======== Provided text ========

The engineer-turned-entrepreneur behind Inversa Systems, a pioneer in using gamma-ray imaging to assess the health of infrastructure assets like drainage pipes and oil pipelines, started to see success upon landing a deal with the Georgia Department of Transportation.
Now, in his second act, Mr. Arsenault is returning to the state from his base in Fredericton, New Brunswick, to prove a technology he believes will be more transformative — both for metro Atlanta and the world.
The Black Arcs is a product of the engineering Ph.D.’s two years of soul-searching and research on a business with the potential to make a dent in a global problem. The answer was surprising: Upend the process for planning around land use.
“My view was, OK, it’s really hard to start a business, so to do it, you’ve got to pick something meaningful. So I went with the most socially valuable concept I could devise.”
The foundational question, he said, was how to help communities visualize the future effects of their plans before committing funds or commissioning lengthy studies, all by simulating “interconnected impacts” of such decisions with one “community planning toolkit.”

“The idea is that people can rapidly prototype changes with the community on the spot — touch it, feel it, get multiple perspectives, and instead of saying, ‘Well, we’re gonna do a study,’ do that study in the meeting.”
Decisions like where to locate a school or whether to change zoning to open a new coffee shop are often haphazardly taken.
“If you look at a lot of who’s steering the wheel, there’s no hands on the wheel,” Mr. Arsenault said.
And while these might seem like mundane issues, multiplied across countless communities, they become the principal unseen force shaping the world we live in.
“Our footprint happens incrementally, street by street, block by block, house by house. And that incremental process happens in different silos around the world. That is a force shaping Earth right now. It really is where that rubber hits the road.”

======== Data segment ========

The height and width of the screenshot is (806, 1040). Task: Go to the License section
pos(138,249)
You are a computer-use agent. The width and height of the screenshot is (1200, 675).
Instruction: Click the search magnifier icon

========

Problems to work on:
**1)** According to the excerpt on The Black Arcs, where is Mr. Arsenault's base?
**2)** Update the stretch of the excerpt on The Black Arcs from "The engineer-turned-entrepreneur behind" through "around land use.", putting "three years" in place of "two years".
The listing plays no part here.

Results of the exercise:
**1)** Fredericton, New Brunswick.

**2)**
The engineer-turned-entrepreneur behind Inversa Systems, a pioneer in using gamma-ray imaging to assess the health of infrastructure assets like drainage pipes and oil pipelines, started to see success upon landing a deal with the Georgia Department of Transportation.
Now, in his second act, Mr. Arsenault is returning to the state from his base in Fredericton, New Brunswick, to prove a technology he believes will be more transformative — both for metro Atlanta and the world.
The Black Arcs is a product of the engineering Ph.D.’s three years of soul-searching and research on a business with the potential to make a dent in a global problem. The answer was surprising: Upend the process for planning around land use.